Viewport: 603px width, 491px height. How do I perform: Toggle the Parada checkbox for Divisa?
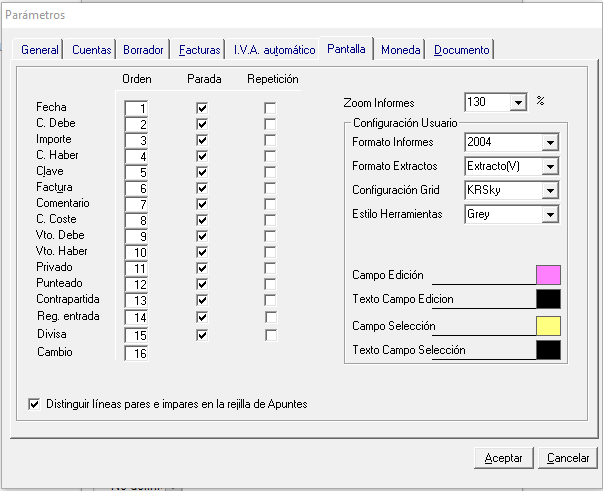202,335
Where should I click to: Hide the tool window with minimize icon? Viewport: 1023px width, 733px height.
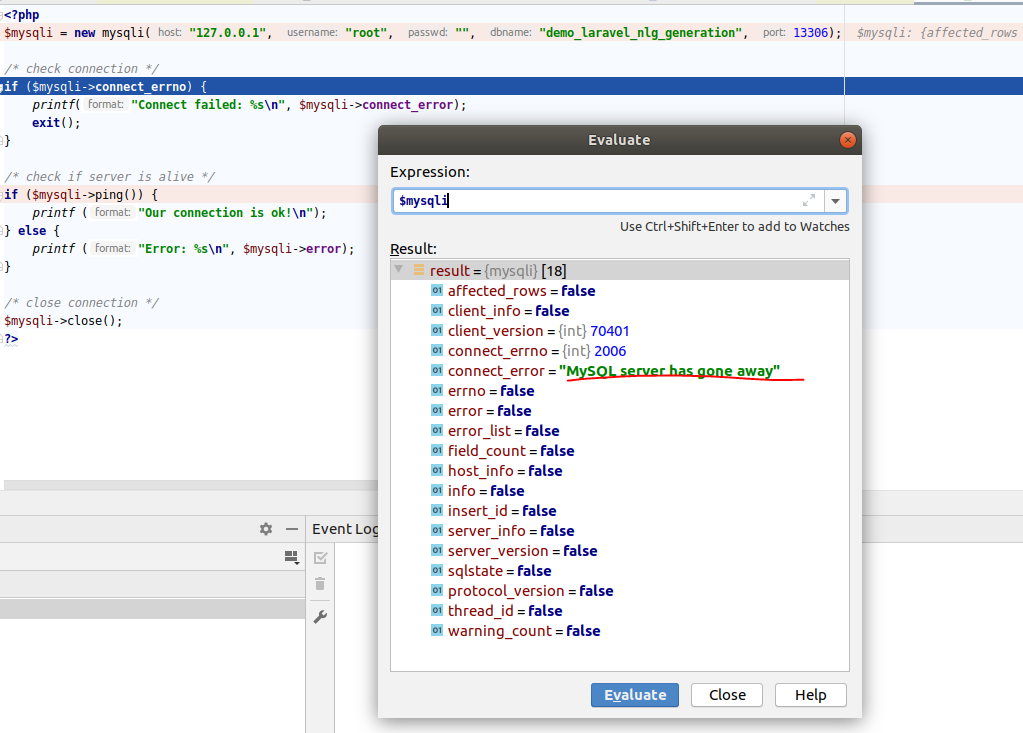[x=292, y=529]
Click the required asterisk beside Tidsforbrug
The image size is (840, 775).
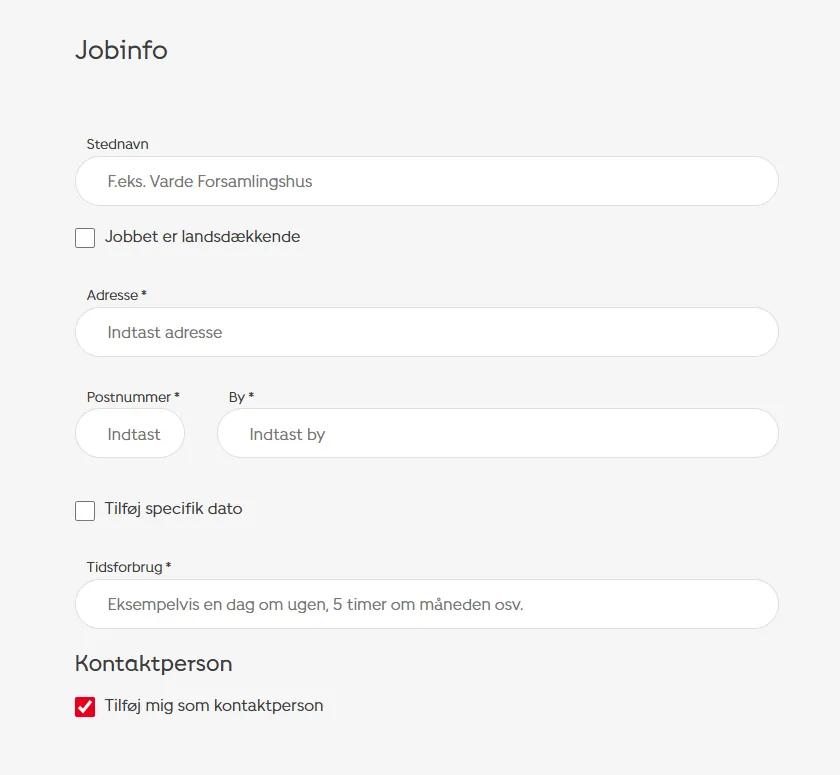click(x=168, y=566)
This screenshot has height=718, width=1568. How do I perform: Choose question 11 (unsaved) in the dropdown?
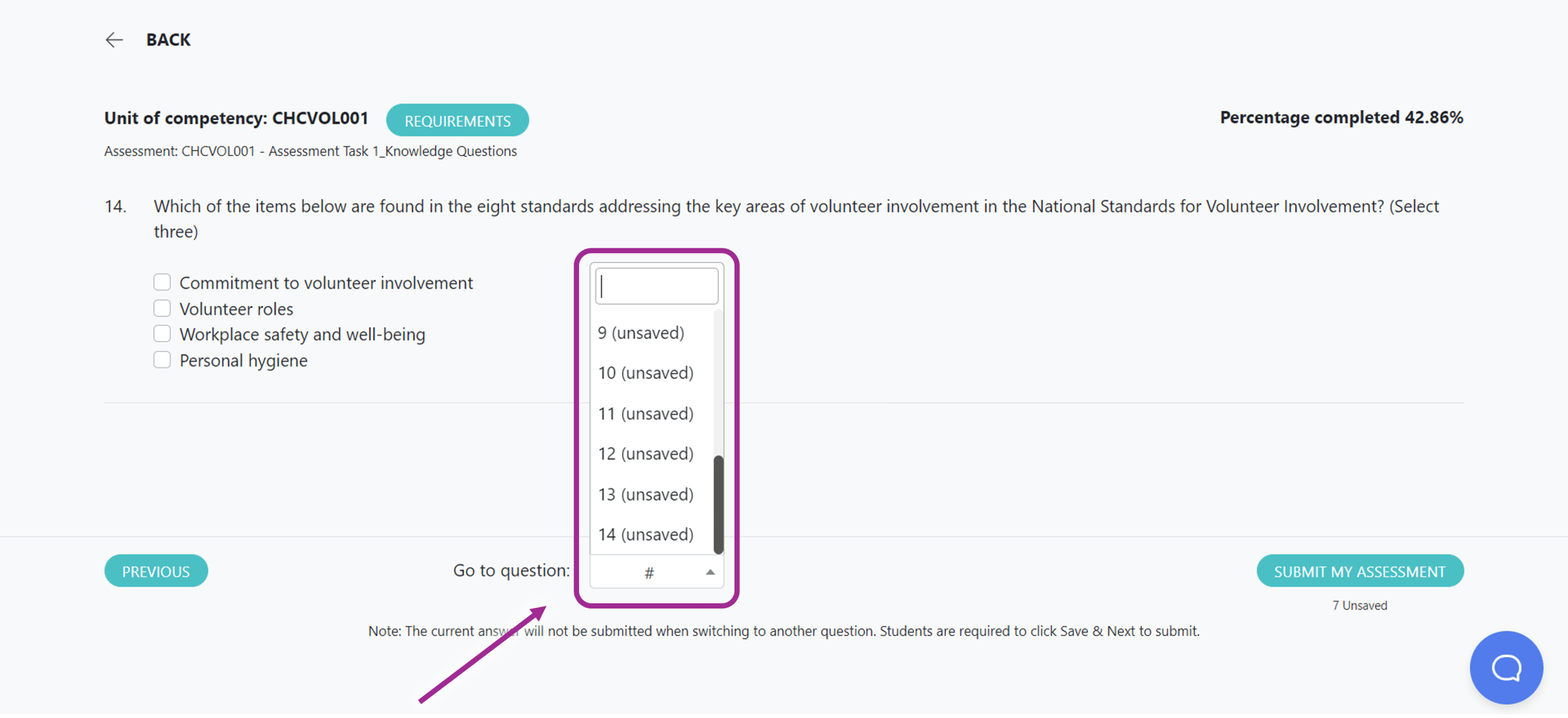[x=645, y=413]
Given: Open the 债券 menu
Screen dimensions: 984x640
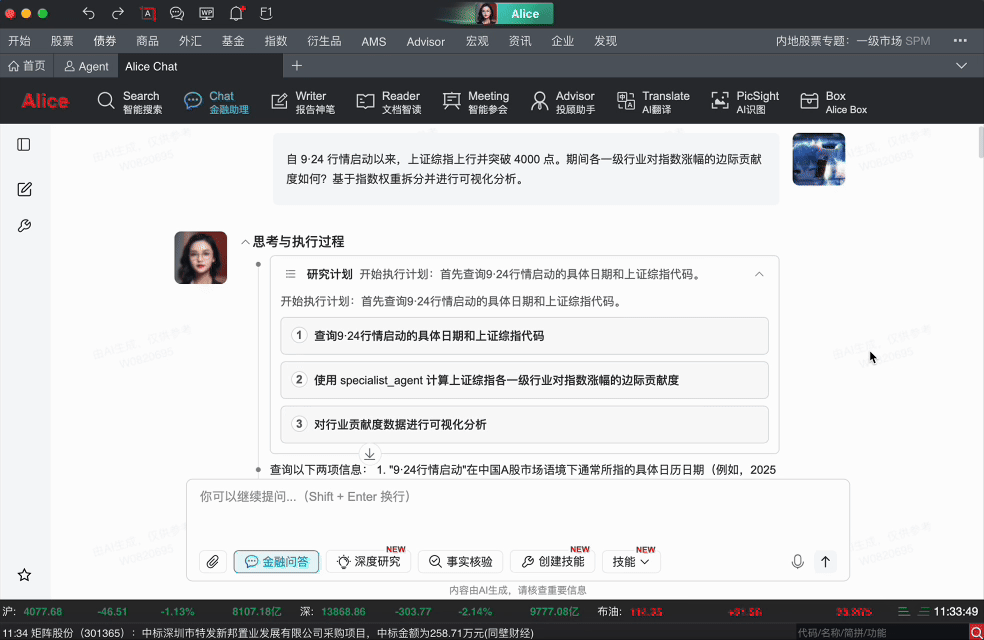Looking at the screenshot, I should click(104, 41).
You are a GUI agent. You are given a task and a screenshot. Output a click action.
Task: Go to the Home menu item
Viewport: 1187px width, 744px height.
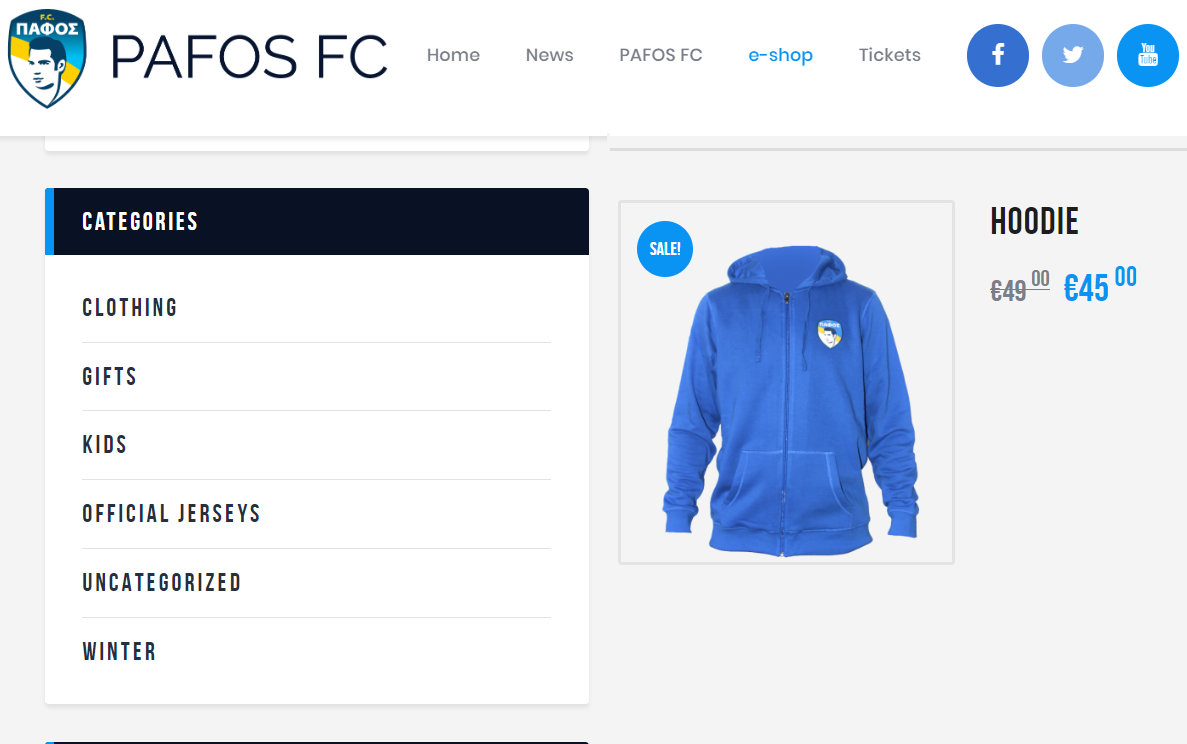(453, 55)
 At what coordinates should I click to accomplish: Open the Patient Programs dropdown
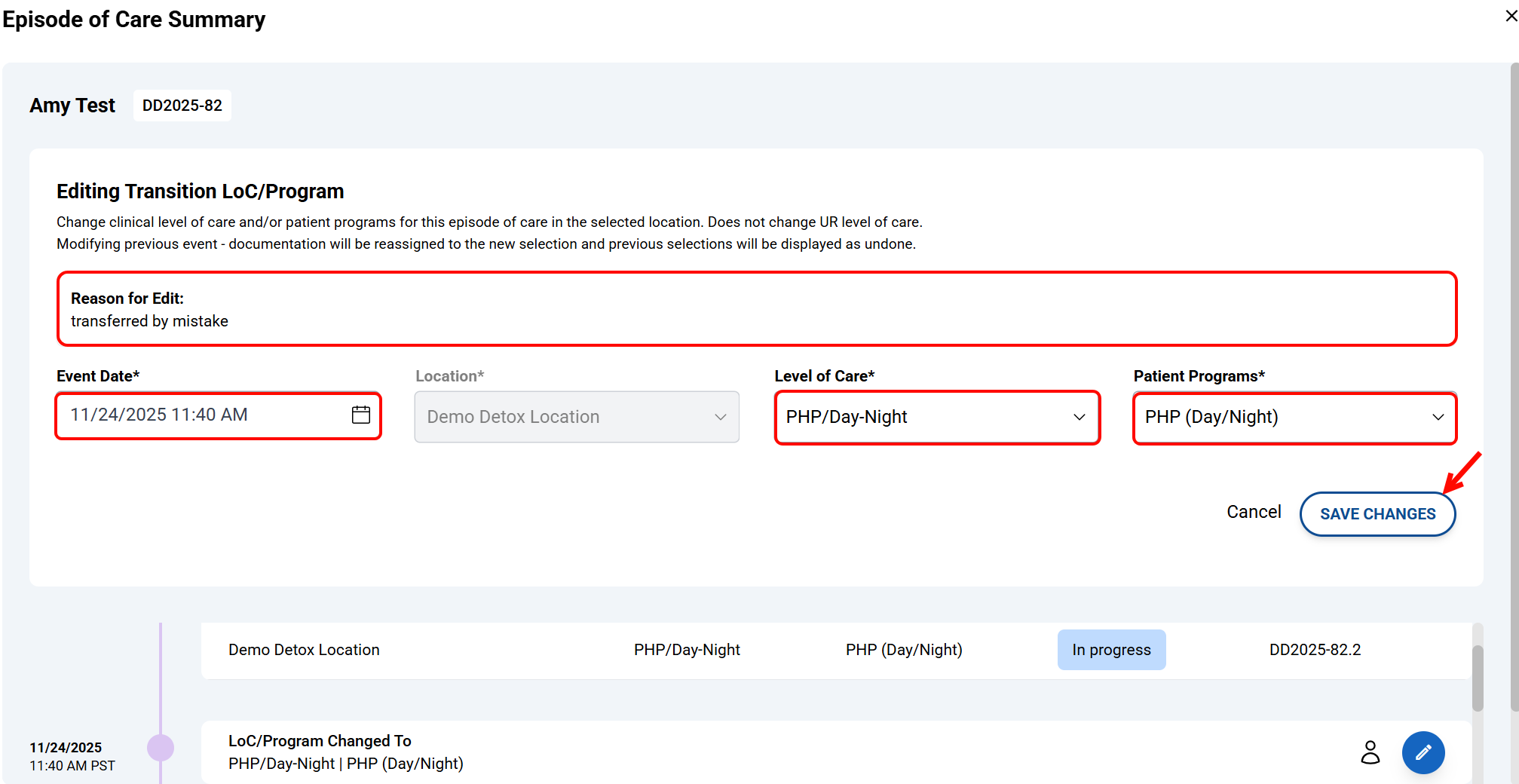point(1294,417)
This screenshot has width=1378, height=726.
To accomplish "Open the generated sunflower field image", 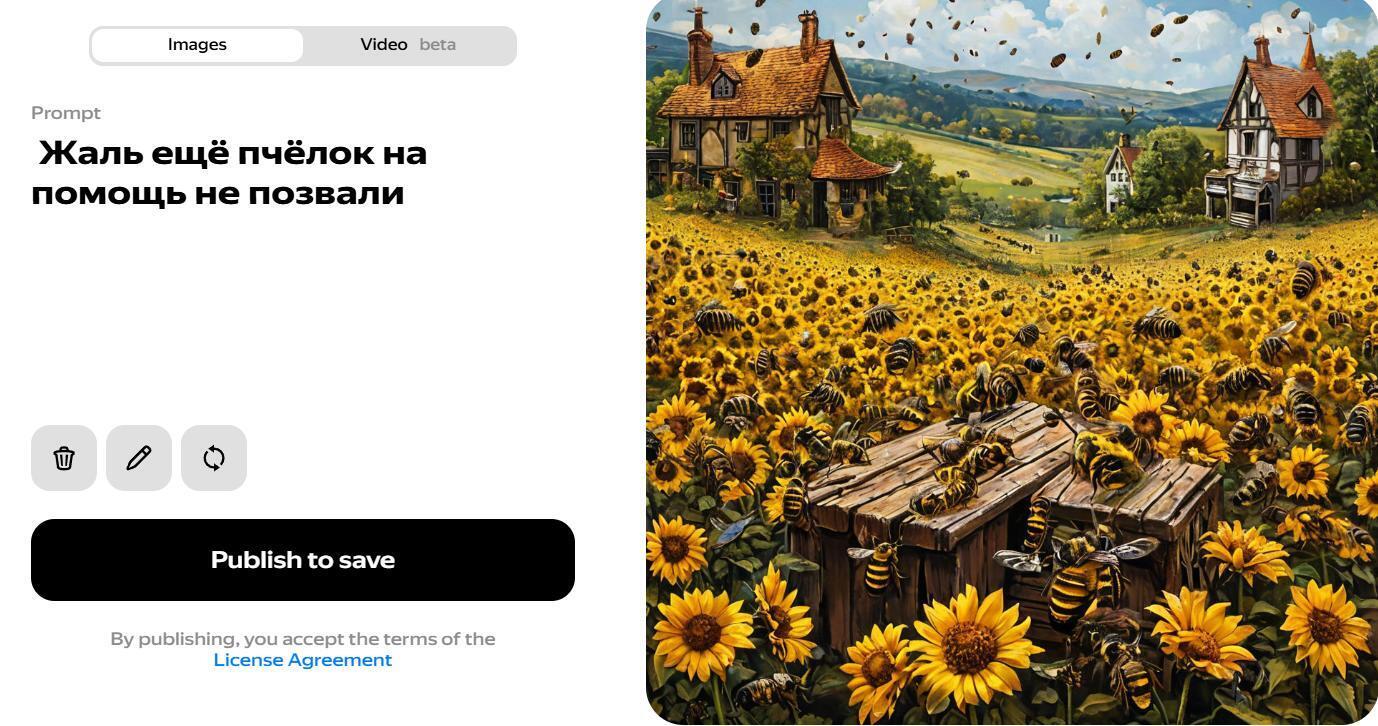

- _Task brief_
In the data above, find the line containing "Viewport: 1187px width, 744px height.", then output it and every later line exactly, without the pictures.

- _Solved problem_
Viewport: 1187px width, 744px height.
(453, 55)
 At what coordinates should I click to accomplish: Open the Patient Programs dropdown
point(1294,417)
This screenshot has width=1378, height=726.
To accomplish "Open the generated sunflower field image", 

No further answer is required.